Ese jueves fui a la entrevista y gracias a Dios encajé en el perfil de lo que buscaba, de allí en adelante solo recibía bendición tras bendición, en ese empleo podía cobrar en efectivo y de manera semanal un anticipo de sueldo. Introduje mis papeles para regularizarme, pude mudarme a una habitación, enviaba dinero y medicinas a Venezuela, y me ayudó a reunir el dinero necesario para que pudiera traer a mi esposa a Chile. Así que en un mes me mudé y comencé a asistir a la parroquia más cercana a mi nuevo domicilio: Santo Domingo de Guzmán.

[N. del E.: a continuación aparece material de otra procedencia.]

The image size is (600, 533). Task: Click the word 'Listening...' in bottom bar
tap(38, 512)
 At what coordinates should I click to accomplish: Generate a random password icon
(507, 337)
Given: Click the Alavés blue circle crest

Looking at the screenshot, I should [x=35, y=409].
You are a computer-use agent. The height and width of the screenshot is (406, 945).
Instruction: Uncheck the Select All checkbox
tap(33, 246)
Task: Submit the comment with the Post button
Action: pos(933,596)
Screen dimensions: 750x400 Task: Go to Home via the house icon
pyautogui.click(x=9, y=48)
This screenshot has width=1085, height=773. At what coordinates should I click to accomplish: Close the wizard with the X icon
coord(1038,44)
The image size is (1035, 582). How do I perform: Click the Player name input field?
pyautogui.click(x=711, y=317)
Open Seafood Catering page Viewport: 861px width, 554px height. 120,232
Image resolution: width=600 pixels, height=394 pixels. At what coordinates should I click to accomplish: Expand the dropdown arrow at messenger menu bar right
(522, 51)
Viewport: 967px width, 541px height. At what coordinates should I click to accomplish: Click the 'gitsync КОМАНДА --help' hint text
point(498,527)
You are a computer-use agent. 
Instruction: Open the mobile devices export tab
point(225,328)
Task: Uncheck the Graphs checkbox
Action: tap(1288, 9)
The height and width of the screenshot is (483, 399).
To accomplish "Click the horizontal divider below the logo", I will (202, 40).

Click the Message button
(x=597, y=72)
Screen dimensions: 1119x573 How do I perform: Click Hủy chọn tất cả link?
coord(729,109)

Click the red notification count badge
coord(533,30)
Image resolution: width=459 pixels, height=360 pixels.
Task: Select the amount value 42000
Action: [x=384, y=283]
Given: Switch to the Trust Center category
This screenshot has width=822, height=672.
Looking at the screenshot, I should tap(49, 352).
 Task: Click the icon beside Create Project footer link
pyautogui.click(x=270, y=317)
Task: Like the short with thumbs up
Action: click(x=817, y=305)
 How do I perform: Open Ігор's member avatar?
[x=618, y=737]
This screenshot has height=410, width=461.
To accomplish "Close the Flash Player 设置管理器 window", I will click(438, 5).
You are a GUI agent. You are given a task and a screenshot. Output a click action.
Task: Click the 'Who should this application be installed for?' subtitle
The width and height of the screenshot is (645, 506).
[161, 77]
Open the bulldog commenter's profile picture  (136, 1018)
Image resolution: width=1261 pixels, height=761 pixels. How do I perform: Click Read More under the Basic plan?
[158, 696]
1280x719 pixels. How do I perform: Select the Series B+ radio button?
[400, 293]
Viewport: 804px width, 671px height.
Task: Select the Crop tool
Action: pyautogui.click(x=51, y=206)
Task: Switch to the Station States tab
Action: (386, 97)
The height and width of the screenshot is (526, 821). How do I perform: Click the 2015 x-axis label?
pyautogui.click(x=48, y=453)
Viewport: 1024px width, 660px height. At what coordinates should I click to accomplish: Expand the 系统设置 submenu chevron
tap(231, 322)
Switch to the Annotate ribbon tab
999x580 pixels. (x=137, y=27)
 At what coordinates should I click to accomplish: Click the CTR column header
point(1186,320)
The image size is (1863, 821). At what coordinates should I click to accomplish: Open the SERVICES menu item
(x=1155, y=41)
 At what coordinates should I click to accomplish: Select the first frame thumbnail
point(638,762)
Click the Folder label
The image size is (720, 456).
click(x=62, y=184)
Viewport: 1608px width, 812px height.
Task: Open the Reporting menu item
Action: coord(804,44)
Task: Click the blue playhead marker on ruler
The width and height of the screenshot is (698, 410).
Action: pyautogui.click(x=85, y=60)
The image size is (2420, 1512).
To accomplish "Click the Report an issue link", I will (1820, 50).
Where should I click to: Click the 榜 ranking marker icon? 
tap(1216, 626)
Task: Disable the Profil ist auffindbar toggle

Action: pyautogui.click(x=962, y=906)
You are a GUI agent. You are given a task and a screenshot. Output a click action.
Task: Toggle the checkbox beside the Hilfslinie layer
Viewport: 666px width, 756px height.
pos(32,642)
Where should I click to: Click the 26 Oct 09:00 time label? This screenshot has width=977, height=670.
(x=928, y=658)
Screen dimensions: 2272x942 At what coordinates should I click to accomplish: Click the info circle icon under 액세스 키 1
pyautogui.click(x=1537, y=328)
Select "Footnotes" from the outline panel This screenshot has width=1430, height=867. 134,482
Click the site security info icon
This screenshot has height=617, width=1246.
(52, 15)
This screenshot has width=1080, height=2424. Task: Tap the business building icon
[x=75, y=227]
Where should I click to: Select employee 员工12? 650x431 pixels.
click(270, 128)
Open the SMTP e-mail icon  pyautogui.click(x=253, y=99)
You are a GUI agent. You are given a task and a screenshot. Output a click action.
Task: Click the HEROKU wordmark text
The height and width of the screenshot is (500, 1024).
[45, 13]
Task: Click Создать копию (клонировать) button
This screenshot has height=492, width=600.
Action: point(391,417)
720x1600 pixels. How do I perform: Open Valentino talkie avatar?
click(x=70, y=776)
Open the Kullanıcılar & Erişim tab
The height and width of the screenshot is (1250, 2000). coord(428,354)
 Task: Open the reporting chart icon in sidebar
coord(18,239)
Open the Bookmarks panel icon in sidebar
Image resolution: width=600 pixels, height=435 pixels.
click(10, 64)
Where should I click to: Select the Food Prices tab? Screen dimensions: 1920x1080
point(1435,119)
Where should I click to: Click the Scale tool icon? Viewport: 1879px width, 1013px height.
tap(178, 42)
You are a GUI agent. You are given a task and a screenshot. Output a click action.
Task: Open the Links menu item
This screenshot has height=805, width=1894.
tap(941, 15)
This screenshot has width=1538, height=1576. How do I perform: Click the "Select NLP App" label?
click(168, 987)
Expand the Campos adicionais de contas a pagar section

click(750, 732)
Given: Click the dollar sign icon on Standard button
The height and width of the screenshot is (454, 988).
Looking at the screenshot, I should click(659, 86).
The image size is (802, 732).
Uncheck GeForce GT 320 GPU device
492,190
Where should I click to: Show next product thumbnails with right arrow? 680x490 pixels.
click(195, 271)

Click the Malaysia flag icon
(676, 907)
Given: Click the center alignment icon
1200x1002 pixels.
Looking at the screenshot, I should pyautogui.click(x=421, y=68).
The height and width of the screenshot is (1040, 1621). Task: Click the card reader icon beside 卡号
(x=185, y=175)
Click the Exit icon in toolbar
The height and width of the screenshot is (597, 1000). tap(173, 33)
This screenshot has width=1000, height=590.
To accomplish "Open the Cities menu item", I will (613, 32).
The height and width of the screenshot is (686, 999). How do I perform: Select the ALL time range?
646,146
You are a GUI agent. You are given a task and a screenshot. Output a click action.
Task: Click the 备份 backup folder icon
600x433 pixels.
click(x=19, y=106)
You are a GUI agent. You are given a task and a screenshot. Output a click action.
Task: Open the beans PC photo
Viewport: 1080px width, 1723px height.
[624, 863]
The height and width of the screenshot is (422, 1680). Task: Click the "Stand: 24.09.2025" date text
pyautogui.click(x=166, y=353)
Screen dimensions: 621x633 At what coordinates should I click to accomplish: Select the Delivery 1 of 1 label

Al poco tiempo de llegar a Santo Domingo retomé mi servicio como ministro extraordinario de la Sagrada Comunión, tanto el párroco como la feligresía me recibieron como uno más de ellos y me hicieron sentir como parte de la familia, luego hicieron lo mismo con mi esposa a quien pude traer a los seis meses que llegué. Actualmente me desempeño como secretario parroquial y continúo sirviendo como ministro extraordinario, mi esposa ahora es catequista de Santo Domingo y de San Bruno. Ella es integrante de la Pastoral Social de Santo Domingo y ambos colaboramos como monitores en los encuentros de Lectio Divina y apoyamos a la Pastoral de Comunicaciones.
Quiero dar gracias a Dios, ya que sin Él este comenzar de cero no hubiera sido posible, no es nada fácil dejar todo atrás y comenzar de nuevo, adaptarse a otra cultura, otro clima, a maneras distintas de nombrar las cosas, alimentos y todo lo que implica estar fuera de tu tierra. También agradezco a todos y cada uno de los que se cruzaron en nuestro camino y nos apoyaron y aun lo hacen, los que con sus oraciones siempre estuvieron con nosotros. Puedo decir que soy forastero y me están alojando física y espiritualmente.